(Records from a pointing dataset)
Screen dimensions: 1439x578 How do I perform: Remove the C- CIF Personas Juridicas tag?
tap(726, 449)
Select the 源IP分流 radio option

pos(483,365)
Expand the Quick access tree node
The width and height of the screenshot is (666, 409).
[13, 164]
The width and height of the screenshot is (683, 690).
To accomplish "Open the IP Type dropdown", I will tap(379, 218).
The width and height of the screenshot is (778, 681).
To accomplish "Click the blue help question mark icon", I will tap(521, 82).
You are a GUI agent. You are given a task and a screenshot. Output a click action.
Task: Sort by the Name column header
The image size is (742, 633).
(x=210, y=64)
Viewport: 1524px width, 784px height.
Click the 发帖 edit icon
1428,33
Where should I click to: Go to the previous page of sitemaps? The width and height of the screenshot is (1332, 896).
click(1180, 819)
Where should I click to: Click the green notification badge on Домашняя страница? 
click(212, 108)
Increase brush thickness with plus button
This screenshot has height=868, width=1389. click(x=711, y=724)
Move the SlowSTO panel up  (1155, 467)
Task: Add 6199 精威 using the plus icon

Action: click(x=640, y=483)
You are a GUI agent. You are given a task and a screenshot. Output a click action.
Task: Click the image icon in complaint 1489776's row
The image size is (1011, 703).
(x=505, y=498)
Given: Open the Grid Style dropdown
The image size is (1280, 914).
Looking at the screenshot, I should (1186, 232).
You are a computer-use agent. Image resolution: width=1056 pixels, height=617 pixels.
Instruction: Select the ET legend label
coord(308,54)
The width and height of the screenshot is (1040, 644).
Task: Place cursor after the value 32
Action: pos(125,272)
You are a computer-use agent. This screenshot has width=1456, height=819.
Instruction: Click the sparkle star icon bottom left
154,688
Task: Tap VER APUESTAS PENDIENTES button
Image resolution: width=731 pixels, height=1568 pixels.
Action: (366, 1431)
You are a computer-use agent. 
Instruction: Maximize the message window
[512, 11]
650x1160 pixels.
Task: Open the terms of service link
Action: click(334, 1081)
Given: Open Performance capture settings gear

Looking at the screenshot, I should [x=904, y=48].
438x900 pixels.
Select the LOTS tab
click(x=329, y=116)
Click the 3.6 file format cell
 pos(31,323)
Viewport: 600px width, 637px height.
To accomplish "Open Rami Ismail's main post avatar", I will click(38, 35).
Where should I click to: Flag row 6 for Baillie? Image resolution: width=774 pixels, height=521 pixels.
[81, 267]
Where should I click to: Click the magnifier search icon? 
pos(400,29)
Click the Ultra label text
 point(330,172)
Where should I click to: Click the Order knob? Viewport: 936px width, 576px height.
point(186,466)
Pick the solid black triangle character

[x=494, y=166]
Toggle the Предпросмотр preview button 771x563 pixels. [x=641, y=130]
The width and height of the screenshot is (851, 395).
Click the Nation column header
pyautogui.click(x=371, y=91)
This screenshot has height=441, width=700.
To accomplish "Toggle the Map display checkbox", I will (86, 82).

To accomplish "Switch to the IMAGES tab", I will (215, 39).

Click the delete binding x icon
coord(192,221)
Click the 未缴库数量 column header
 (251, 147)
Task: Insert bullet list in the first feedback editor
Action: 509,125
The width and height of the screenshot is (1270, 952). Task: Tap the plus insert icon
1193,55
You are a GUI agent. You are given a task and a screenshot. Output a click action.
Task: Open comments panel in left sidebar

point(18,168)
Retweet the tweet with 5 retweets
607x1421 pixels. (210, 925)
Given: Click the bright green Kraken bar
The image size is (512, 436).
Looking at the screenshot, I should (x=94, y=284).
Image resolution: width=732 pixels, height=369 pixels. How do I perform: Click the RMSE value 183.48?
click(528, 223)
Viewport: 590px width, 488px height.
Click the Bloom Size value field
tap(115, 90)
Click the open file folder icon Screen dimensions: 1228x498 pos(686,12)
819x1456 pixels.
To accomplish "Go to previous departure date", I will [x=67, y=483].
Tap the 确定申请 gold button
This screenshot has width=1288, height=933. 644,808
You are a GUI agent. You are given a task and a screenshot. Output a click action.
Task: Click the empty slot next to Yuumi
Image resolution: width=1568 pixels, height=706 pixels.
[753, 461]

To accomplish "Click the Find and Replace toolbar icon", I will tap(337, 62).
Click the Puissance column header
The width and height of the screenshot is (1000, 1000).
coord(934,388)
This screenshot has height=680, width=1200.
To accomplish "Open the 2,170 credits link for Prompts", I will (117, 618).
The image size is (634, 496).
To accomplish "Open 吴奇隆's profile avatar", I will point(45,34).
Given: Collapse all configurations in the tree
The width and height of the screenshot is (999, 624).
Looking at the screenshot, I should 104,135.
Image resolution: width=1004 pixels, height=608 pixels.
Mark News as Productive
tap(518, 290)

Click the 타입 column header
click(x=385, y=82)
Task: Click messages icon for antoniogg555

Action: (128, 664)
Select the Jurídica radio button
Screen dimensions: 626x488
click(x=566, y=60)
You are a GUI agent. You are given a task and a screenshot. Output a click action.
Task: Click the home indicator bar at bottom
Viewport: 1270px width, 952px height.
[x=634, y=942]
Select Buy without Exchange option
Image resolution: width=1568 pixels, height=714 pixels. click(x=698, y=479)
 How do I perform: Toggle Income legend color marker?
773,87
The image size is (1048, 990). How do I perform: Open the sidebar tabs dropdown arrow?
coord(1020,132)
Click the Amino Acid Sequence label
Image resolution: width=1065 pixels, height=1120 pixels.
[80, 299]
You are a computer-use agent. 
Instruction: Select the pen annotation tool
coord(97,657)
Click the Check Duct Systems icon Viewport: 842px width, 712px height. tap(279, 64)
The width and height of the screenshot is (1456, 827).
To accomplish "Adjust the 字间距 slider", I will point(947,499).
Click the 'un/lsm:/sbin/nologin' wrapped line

Problem to work on: Copy out all of the records above word for word, changing nothing.

Result of the exercise:
Screen dimensions: 1439x578 How do I perform: Remove the C- CIF Personas Juridicas tag?
tap(726, 449)
Select the 源IP分流 radio option

pos(483,365)
Expand the Quick access tree node
The width and height of the screenshot is (666, 409).
[13, 164]
The width and height of the screenshot is (683, 690).
To accomplish "Open the IP Type dropdown", I will tap(379, 218).
The width and height of the screenshot is (778, 681).
To accomplish "Click the blue help question mark icon", I will tap(521, 82).
You are a GUI agent. You are given a task and a screenshot. Output a click action.
Task: Sort by the Name column header
The image size is (742, 633).
(x=210, y=64)
Viewport: 1524px width, 784px height.
Click the 发帖 edit icon
1428,33
Where should I click to: Go to the previous page of sitemaps? The width and height of the screenshot is (1332, 896).
click(1180, 819)
Where should I click to: Click the green notification badge on Домашняя страница? 
click(212, 108)
Increase brush thickness with plus button
This screenshot has height=868, width=1389. click(x=711, y=724)
Move the SlowSTO panel up  (1155, 467)
Task: Add 6199 精威 using the plus icon

Action: click(x=640, y=483)
You are a GUI agent. You are given a task and a screenshot. Output a click action.
Task: Click the image icon in complaint 1489776's row
The image size is (1011, 703).
(x=505, y=498)
Given: Open the Grid Style dropdown
The image size is (1280, 914).
Looking at the screenshot, I should (1186, 232).
You are a computer-use agent. Image resolution: width=1056 pixels, height=617 pixels.
Instruction: Select the ET legend label
coord(308,54)
The width and height of the screenshot is (1040, 644).
Task: Place cursor after the value 32
Action: pos(125,272)
You are a computer-use agent. This screenshot has width=1456, height=819.
Instruction: Click the sparkle star icon bottom left
154,688
Task: Tap VER APUESTAS PENDIENTES button
Image resolution: width=731 pixels, height=1568 pixels.
Action: (366, 1431)
You are a computer-use agent. 
Instruction: Maximize the message window
[512, 11]
650x1160 pixels.
Task: Open the terms of service link
Action: click(334, 1081)
Given: Open Performance capture settings gear

Looking at the screenshot, I should [x=904, y=48].
438x900 pixels.
Select the LOTS tab
click(x=329, y=116)
Click the 3.6 file format cell
 pos(31,323)
Viewport: 600px width, 637px height.
To accomplish "Open Rami Ismail's main post avatar", I will click(38, 35).
Where should I click to: Flag row 6 for Baillie? Image resolution: width=774 pixels, height=521 pixels.
[81, 267]
Where should I click to: Click the magnifier search icon? 
pos(400,29)
Click the Ultra label text
 point(330,172)
Where should I click to: Click the Order knob? Viewport: 936px width, 576px height.
point(186,466)
Pick the solid black triangle character

[x=494, y=166]
Toggle the Предпросмотр preview button 771x563 pixels. [x=641, y=130]
The width and height of the screenshot is (851, 395).
Click the Nation column header
pyautogui.click(x=371, y=91)
This screenshot has height=441, width=700.
To accomplish "Toggle the Map display checkbox", I will (86, 82).

To accomplish "Switch to the IMAGES tab", I will (215, 39).

Click the delete binding x icon
coord(192,221)
Click the 未缴库数量 column header
 (251, 147)
Task: Insert bullet list in the first feedback editor
Action: 509,125
The width and height of the screenshot is (1270, 952). Task: Tap the plus insert icon
1193,55
You are a GUI agent. You are given a task and a screenshot. Output a click action.
Task: Open comments panel in left sidebar

point(18,168)
Retweet the tweet with 5 retweets
607x1421 pixels. (210, 925)
Given: Click the bright green Kraken bar
The image size is (512, 436).
Looking at the screenshot, I should (x=94, y=284).
Image resolution: width=732 pixels, height=369 pixels. How do I perform: Click the RMSE value 183.48?
click(528, 223)
Viewport: 590px width, 488px height.
Click the Bloom Size value field
tap(115, 90)
Click the open file folder icon Screen dimensions: 1228x498 pos(686,12)
819x1456 pixels.
To accomplish "Go to previous departure date", I will [x=67, y=483].
Tap the 确定申请 gold button
This screenshot has width=1288, height=933. 644,808
You are a GUI agent. You are given a task and a screenshot. Output a click action.
Task: Click the empty slot next to Yuumi
Image resolution: width=1568 pixels, height=706 pixels.
[753, 461]

To accomplish "Click the Find and Replace toolbar icon", I will tap(337, 62).
Click the Puissance column header
The width and height of the screenshot is (1000, 1000).
coord(934,388)
This screenshot has height=680, width=1200.
To accomplish "Open the 2,170 credits link for Prompts", I will (117, 618).
The image size is (634, 496).
To accomplish "Open 吴奇隆's profile avatar", I will point(45,34).
Given: Collapse all configurations in the tree
The width and height of the screenshot is (999, 624).
Looking at the screenshot, I should 104,135.
Image resolution: width=1004 pixels, height=608 pixels.
Mark News as Productive
tap(518, 290)

Click the 타입 column header
click(x=385, y=82)
Task: Click messages icon for antoniogg555

Action: (128, 664)
Select the Jurídica radio button
Screen dimensions: 626x488
click(x=566, y=60)
You are a GUI agent. You are given a task and a screenshot. Output a click action.
Task: Click the home indicator bar at bottom
Viewport: 1270px width, 952px height.
[x=634, y=942]
Select Buy without Exchange option
Image resolution: width=1568 pixels, height=714 pixels. click(x=698, y=479)
 How do I perform: Toggle Income legend color marker?
773,87
The image size is (1048, 990). How do I perform: Open the sidebar tabs dropdown arrow?
coord(1020,132)
Click the Amino Acid Sequence label
Image resolution: width=1065 pixels, height=1120 pixels.
[80, 299]
You are a computer-use agent. 
Instruction: Select the pen annotation tool
coord(97,657)
Click the Check Duct Systems icon Viewport: 842px width, 712px height. tap(279, 64)
The width and height of the screenshot is (1456, 827).
To accomplish "Adjust the 字间距 slider", I will point(947,499).
Click the 'un/lsm:/sbin/nologin' wrapped line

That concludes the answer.